# REQUIRED ACTION
The expected output is a copy of every line in the records with the string "Open".

********

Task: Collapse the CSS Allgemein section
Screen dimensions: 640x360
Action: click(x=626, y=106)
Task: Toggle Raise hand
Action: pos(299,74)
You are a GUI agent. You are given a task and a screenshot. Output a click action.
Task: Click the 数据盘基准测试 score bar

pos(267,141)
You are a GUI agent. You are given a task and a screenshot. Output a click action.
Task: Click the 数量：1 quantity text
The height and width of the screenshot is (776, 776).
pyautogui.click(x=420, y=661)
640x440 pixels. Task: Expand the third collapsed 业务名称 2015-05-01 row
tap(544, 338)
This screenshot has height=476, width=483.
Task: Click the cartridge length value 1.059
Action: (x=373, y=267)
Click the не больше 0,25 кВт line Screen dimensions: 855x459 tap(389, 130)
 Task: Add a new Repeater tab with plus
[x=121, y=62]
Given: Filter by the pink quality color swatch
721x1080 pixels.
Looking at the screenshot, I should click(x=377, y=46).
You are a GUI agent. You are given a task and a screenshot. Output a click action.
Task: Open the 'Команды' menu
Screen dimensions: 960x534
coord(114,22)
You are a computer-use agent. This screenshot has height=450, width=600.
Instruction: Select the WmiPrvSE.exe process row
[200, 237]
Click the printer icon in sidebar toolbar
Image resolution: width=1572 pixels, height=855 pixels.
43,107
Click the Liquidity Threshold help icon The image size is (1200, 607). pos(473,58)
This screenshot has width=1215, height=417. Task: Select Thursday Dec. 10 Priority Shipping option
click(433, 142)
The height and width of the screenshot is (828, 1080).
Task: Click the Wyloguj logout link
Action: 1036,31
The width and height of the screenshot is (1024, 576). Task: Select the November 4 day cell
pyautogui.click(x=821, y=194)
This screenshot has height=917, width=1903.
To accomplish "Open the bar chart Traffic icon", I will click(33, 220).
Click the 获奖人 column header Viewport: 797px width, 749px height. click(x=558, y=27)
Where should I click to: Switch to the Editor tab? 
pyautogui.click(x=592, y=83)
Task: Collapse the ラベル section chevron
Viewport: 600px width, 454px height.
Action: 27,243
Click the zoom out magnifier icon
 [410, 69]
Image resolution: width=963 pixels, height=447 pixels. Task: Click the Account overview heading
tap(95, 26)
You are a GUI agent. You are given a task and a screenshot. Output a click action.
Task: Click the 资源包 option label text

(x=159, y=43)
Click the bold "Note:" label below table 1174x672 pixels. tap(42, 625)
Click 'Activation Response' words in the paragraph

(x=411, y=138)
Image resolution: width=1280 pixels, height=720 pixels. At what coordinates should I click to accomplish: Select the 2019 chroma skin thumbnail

********

# TASK RESULT
Task: Open the 'Команды' menu
To accomplish "Open the bar chart Traffic icon", I will click(33, 220).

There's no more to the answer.